Once seen as a national model, Monticello's broadband network can no longer pay its bills.
The city, about 40 miles northwest of the Twin Cities, notified banks and bondholders Wednesday that it will no longer make debt service payments on $26 million worth of revenue bonds that were sold to build the fiber optic system in 2009.
The system, FiberNet Monticello, offers high-speed Internet bundled with phone and cable TV as a municipal service that competes with private companies.
The firm that's been operating the system, Hiawatha Broadband Communications, is also leaving. It filed a 90-day intent notice in late May to end its contract early. The City Council will meet Monday to discuss what's next.
City administrator Jeff O'Neill said that the city has no intention of abandoning FiberNet's 1,700 customers, including about 130 businesses.
"This system isn't going anywhere," he said. "We're not going out of business."
Despite the problems, he said the city has one of the fastest Internet systems in the country that has driven down prices and improved services by providing competition.

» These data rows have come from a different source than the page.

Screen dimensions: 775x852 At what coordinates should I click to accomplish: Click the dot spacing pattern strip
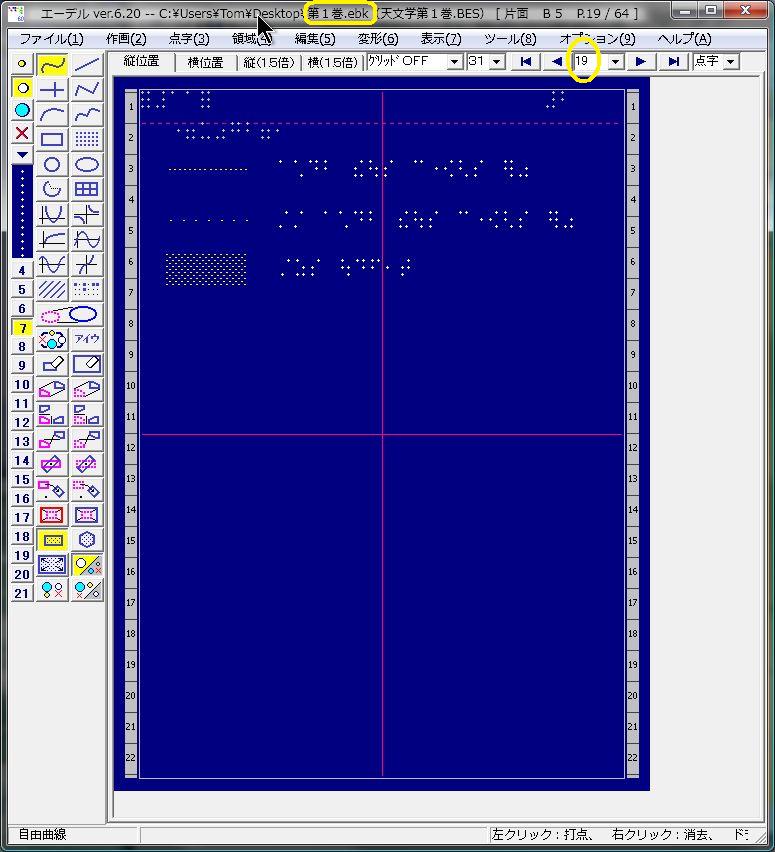[x=22, y=211]
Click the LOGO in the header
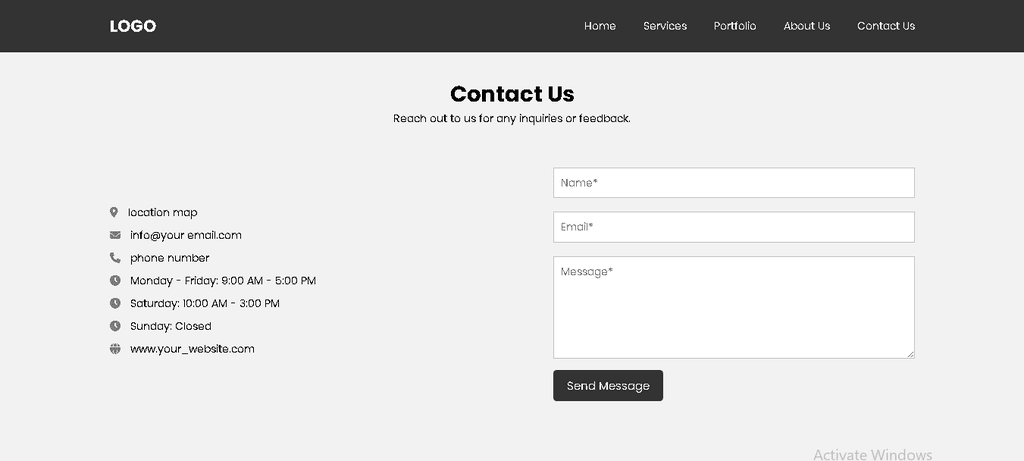Screen dimensions: 1024x461 pos(133,26)
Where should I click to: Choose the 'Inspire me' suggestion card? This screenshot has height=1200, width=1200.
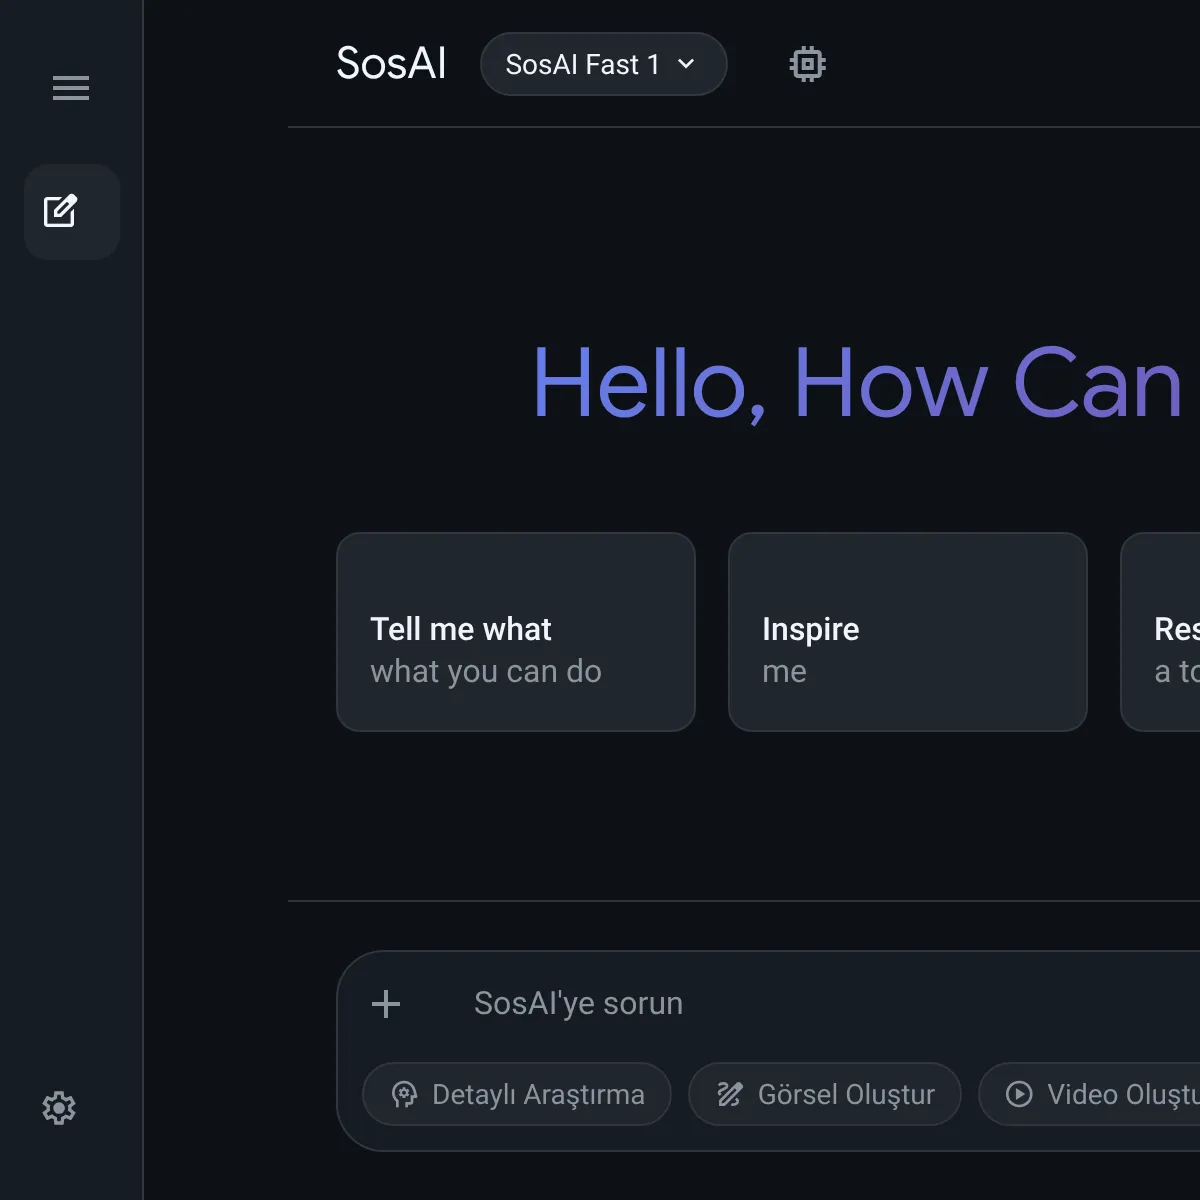(907, 632)
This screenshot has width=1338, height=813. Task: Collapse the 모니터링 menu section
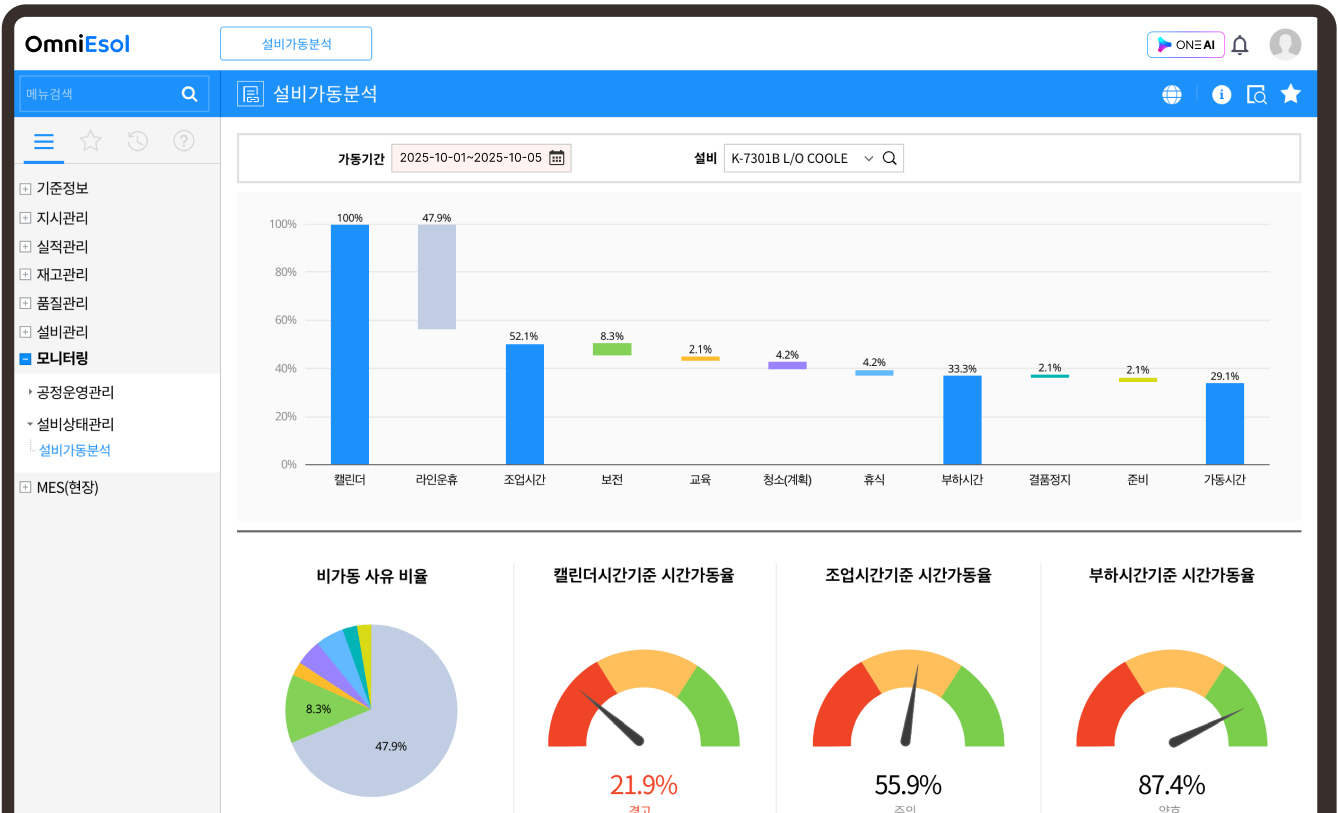pyautogui.click(x=25, y=359)
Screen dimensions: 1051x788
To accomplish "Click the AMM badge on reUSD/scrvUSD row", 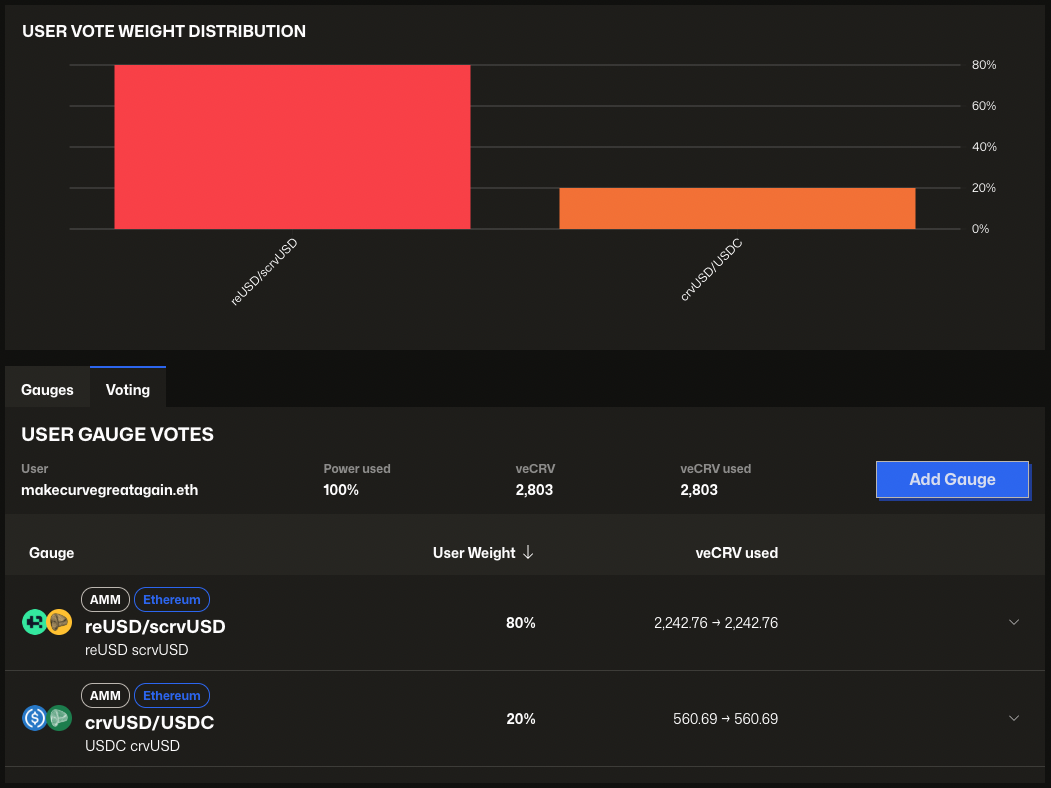I will pyautogui.click(x=105, y=600).
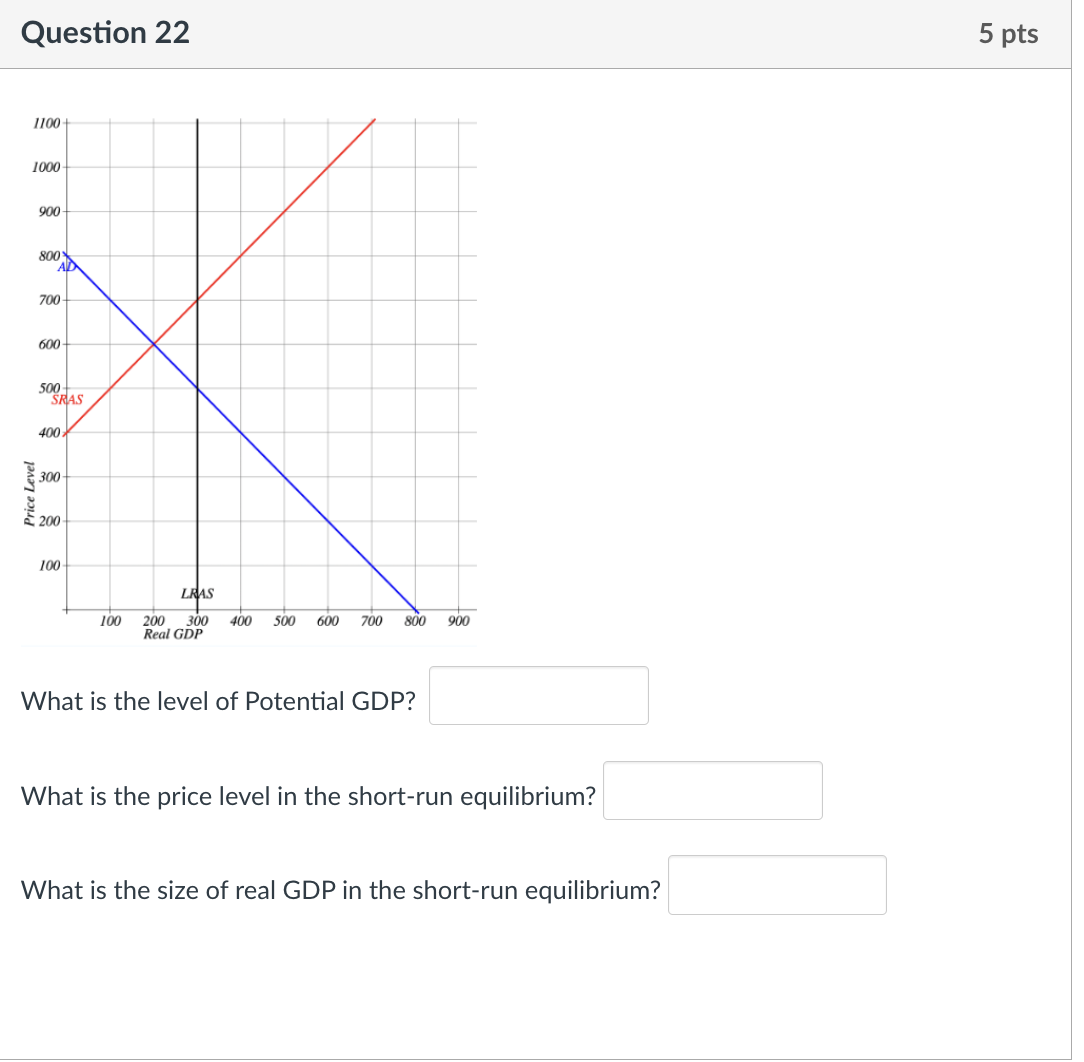Click the intersection of AD and SRAS curves
The height and width of the screenshot is (1062, 1084).
pyautogui.click(x=155, y=343)
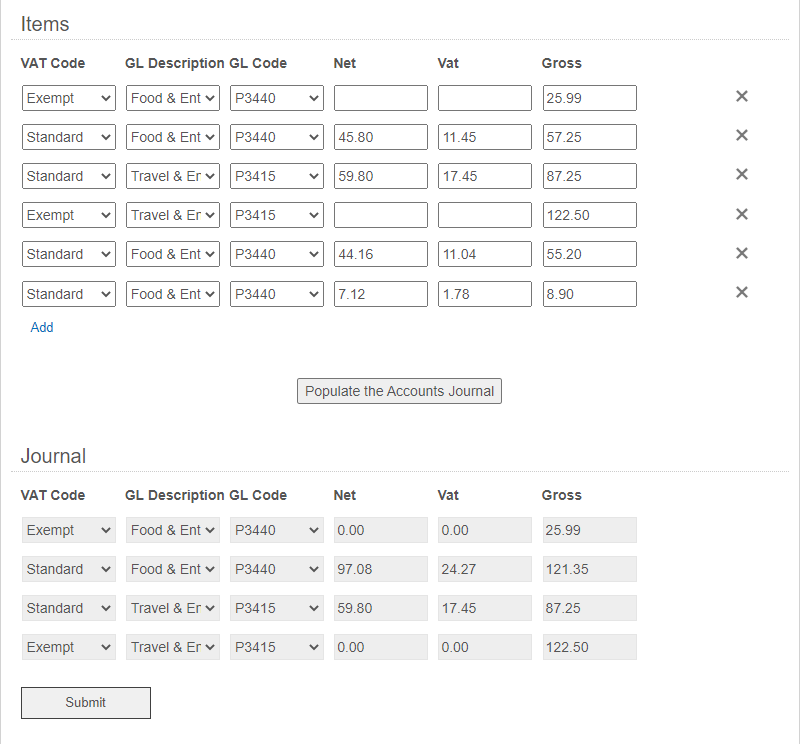The width and height of the screenshot is (802, 744).
Task: Remove the item row with gross 87.25
Action: [742, 174]
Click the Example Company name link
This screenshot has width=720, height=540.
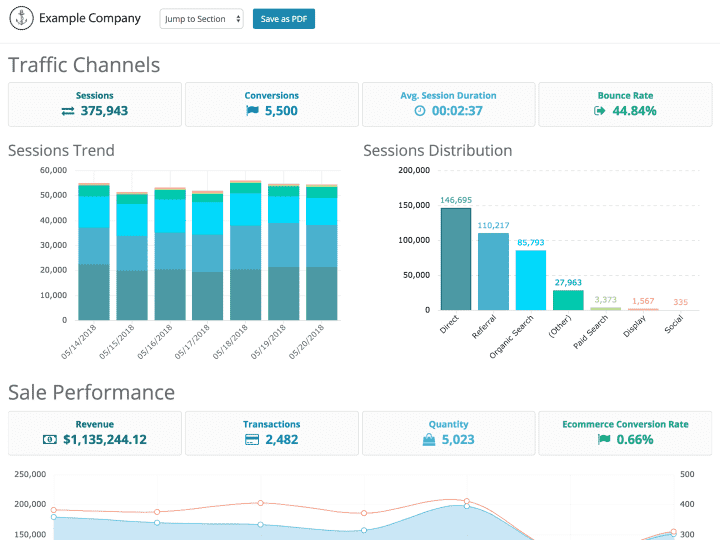(x=90, y=19)
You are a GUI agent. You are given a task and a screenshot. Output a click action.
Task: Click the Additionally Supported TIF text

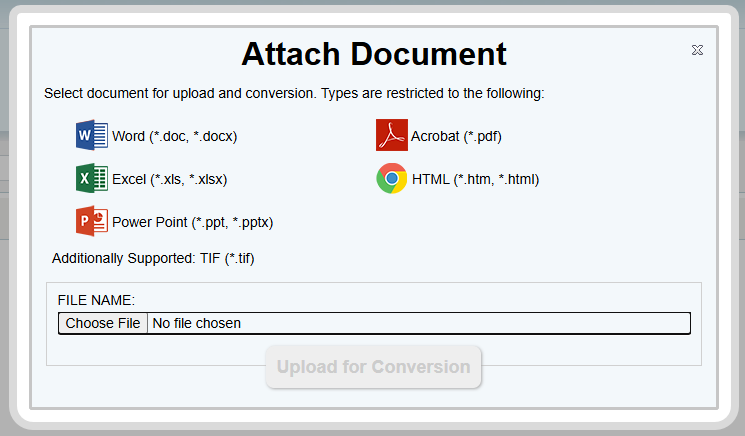click(x=153, y=259)
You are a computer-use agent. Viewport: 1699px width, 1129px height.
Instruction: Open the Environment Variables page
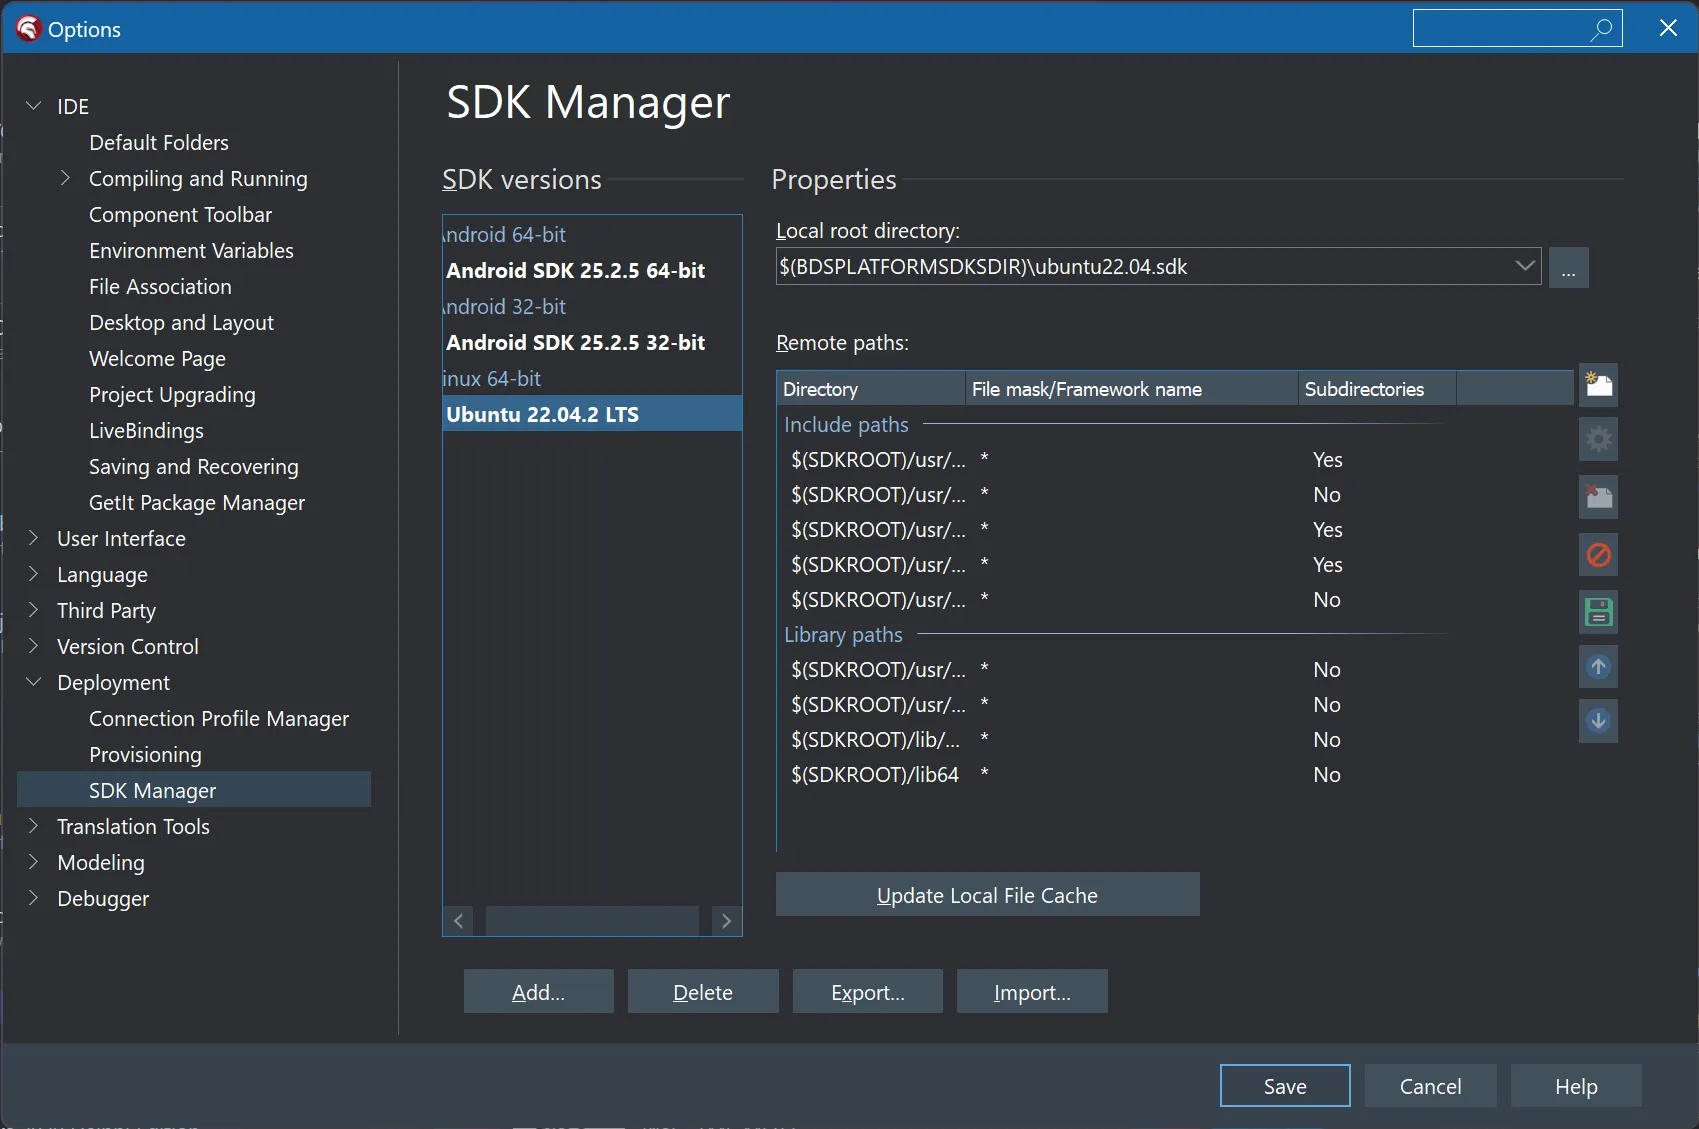click(x=191, y=251)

But Tom Steward, investigative director for the Freedom Foundation of Minnesota, said that Monticello is a "cautionary tale" and a reminder that cities should stick to providing basic services like filling potholes.
"It shows you need to be really cautious when you're thinking about getting into competition with private providers," he said. The foundation is a nonprofit think tank that has inveighed against municipally owned liquor stores, golf courses and telecommunication networks.
Frustrated business owners
The city began exploring the idea in 2005, under pressure from Bill Tapper and other business owners frustrated by the high prices and "lousy" phone service from TDS Telecom, which has served the community of nearly 13,000 for years.
"My employees would have to take stuff home and do it from their home computers because we couldn't upload big files and we couldn't do it in any reasonable length of time," said Tapper.
"Telephone service would go down for hours, and sometimes for an entire day, he said, "obviously a disaster" for his firm that distributes cabinet hardware to customers around the country.
Other business leaders on an advisory committee convinced the City Council to hire a consultant to study the economic viability of building and operating a municipal fiber optic network. The results showed that a new system could produce enough revenue to pay for its construction and operation, and the council brought the idea to voters in a 2007 referendum. It passed with 74 percent voting to move forward with a city broadband system.
What the city did not expect, said Tapper, was that as soon as revenue bonds were sold in mid-2008, TDS would sue Monticello on grounds that the city did not have authority to build such a system. The city eventually won the lawsuit, but it could not build anything for a year until the dispute was resolved.
"The one-year delay because of the lawsuit was the determinative factor that sent FiberNet down a much harder path than it should have had," said Christopher Mitchell, a telecommunications researcher for the Institute for Local Self Reliance, a nonprofit that advocates for city-owned broadband networks.
The city also did not expect TDS to build its own fiber optic network to compete with FiberNet shortly after TDS sued the city.
Competing juices
Things got worse for the city when Charter Communications, the cable company that serves Monticello, cut its subscriber rates sharply in late 2011 and for a few months offered its premium cable and Internet package for about $60 a month under two-year contracts. That's less than half of what Charter has charged for similar service in other Minnesota communities, Mitchell said. It's also about one-third of what FiberNet charges for its deluxe video and Internet package with faster speeds, O'Neill said.
Steward said that Monticello should not have been surprised that the incumbent companies would aggressively combat the city's new network.
"You're going after private industry's lifeblood and I think it's naïve to expect that they won't do whatever's necessary almost to stay in business," he said.
But Mitchell said the city's only choice in 2007 was to do nothing and face the likelihood of no improvement in services, or force the issue by offering its own city system. "Monticello has the fastest speeds in the state for broadband now, and some of the lowest prices for services, and yet the city is being told that it failed because they haven't been able to make enough revenue," he said. Tipper agrees. He says the city did everything right and doesn't deserve blame for the failure.
O'Neill is optimistic that the financial problems can be worked out. Because the bonds are guaranteed by revenue from FiberNet, taxpayers are not on the hook for them, but a default could affect the city's credit rating.
Under the terms of the bonds, Monticello is not obligated to make any payments unless FiberNet produces the net revenues to do so. Even so, O'Neill said, the city has been making payments by taking loans from its municipal liquor fund, which makes money from sales in city liquor stores. Going forward, he said, Wells Fargo Bank as trustee of the bonds will use funds from a debt service reserve fund -- basically an escrow account -- to make bond payments of about $880,000 in December and nearly $970,000 due next June. "That gives us over a year to determine a strategy for moving forward with a new plan and new operations," O'Neill said.